I escaped the hardships of a painful childhood by joining the Marines when I was 17. I served on eight deployments in the Afghanistan War and eventually became an MMA champion. I’ve always been a fighter, but I was not always intentional about fighting for the most important things in life — like being the husband and father God intended me to be.
My wife, Kathy, and I were married when we were 18 and 19 years old. Both of us came from broken homes, were unchurched and had no biblical model or example to follow. We spent the first 15 years of our marriage in turmoil. We went to church on Sundays, but it was only a show.
After I was diagnosed with Post Traumatic Stress Disorder (PTSD), we experienced a three-year downward spiral that nearly ended in divorce. Kathy and I became convinced there was no hope for our relationship. But Kathy’s prayers and willingness to fight for our marriage lifted me back to my feet. Now Kathy and I are thriving in our marriage and helping others to do the same.

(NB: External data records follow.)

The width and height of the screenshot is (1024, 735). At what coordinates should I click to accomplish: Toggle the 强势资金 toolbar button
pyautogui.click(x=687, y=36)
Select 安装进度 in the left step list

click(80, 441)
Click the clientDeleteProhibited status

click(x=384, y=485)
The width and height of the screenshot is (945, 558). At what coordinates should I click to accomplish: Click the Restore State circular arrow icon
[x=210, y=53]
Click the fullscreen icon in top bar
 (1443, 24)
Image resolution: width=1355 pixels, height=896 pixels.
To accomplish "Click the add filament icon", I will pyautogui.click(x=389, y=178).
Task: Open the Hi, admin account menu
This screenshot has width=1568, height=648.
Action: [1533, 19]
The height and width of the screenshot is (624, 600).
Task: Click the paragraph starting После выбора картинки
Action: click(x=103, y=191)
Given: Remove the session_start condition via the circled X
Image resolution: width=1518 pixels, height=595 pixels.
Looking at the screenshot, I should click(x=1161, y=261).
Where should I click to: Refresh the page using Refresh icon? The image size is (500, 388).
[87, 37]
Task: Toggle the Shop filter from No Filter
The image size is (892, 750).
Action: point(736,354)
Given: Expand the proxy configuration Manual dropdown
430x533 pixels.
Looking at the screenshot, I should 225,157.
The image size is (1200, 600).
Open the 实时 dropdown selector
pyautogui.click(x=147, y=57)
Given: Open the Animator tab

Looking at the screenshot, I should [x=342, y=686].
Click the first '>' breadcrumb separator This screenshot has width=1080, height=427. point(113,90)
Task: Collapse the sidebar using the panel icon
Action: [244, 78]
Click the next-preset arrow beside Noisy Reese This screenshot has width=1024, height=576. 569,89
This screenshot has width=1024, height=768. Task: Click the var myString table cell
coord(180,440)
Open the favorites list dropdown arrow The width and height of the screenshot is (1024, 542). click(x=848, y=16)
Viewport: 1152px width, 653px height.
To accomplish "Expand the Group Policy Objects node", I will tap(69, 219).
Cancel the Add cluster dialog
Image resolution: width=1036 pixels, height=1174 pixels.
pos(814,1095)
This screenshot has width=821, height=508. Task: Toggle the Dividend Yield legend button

Because I’ve experienced God’s help for myself, I know it’s possible to overcome challenges, find hope and step into a marriage that reflects God’s original intent. Here are a few pointers to help kick-start your relationship:
Make the decision
To start with, you must make the choice to have the marriage you desire. Nearly everything in culture pulls you away from being the spouse God created you to be. Your marriage is not going to improve until you are intentional and start making daily investments by learning to align your relationship to the covenant marriage God intended for you. This is one simple decision, but not an easy task! It may be difficult to live it out, but it will be well worth it.
Don’t do it alone
When people come to me for marriage advice, I ask them three basic questions: “Where are you going to church?” “Who are you accountable to?” and “Do you have mentors in your life?”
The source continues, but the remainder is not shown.